Por supuesto, se quedaron. Antonella, quien ya se había graduado como enfermera fue contratada para tal efecto en la escuela del pueblo, el marido, por su lado también se acomodó en seguida. Fue así como la italiana pasó a formar parte de la rutinaria vida de todos nosotros llenándonos de alegría al tiempo que, en silencio, construía nuestras existencias, es decir, las de todos los chicos de entonces que pasamos por sus manos en la enfermería buscando consuelo a nuestros dolores.

Yo llegué a este mundo el mismo año en que nació Giovanni, hijo único de los Coratella, quien además de ser compañero de escuela, también se convirtió en mi más querido amigo. Al lado de él crecí y viví esa maravillosa e inolvidable etapa que fue la infancia, ser su amigo me ayudaba a tener una relación más cercana con la señora Antonella, quien continuamente me invitaba a su casa a comer y a pasar la tarde.
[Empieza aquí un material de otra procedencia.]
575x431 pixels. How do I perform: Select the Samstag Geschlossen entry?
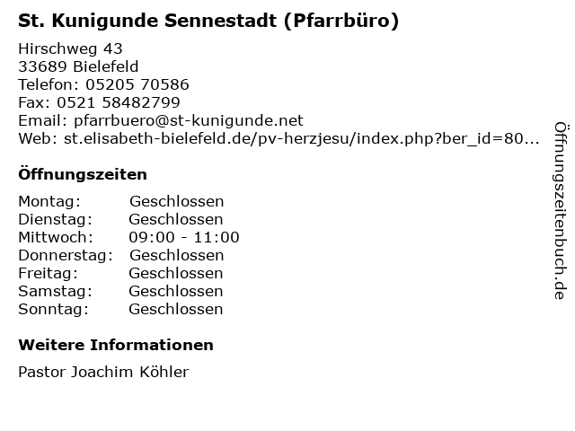coord(120,291)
Fue en estas visitas en donde conocí la verdadera situación familiar de mi amigo. El padre, a quien he borrado de mi mente de manera definitiva, era poco menos que un patán. En tanto más se esmeraba la mujer por atenderle y complacerle, más se empeñaba él en aventarle los platos encima, en gritarle despiadadamente y en insultarla. Me maravillaba que a pesar de la humillación sufrida, del dolor que sus ojos revelaban y los malos modos de aquel señor, ella mantenía la sonrisa en sus labios y continuaba con lo suyo con la cabeza en alto sin mostrar un ápice de enojo por la injusticia cometida con su persona.

Antonella siempre estaba de buen humor, se le encontraba barriendo el frente de su casa desde muy temprano, luego nos encontrábamos de camino al colegio, Giovanni y yo entrábamos al salón de clases y ella a su consultorio en donde no paraba de atender enfermos hasta pasadas las cuatro de la tarde. Esto sucedía no porque fuéramos muy débiles –pues yo era uno de los que constantemente estaba sentado fuera esperando mi turno para entrar- sino porque lo que nos hacía falta eran sus consejos, sus caricias y cuidados. Llegábamos quejándonos de dolor en el estómago y terminábamos revelando una marcada amargura por las peleas de nuestros padres en casa, el miedo a mostrar la boleta de calificaciones o las decepciones de amor que nos aquejaban.

Nos escuchaba con paciencia e interés, luego externaba su punto de vista, aconsejaba, consolaba y al final, el dolor había desaparecido por completo. Antonella era mágica, cálida y buena. Creo que mi decisión al estudiar medicina fue inspirada en esa grandiosa labor que llevaba a acabo en la escuela, en donde se volvió un elemento imprescindible y muy querido por todos.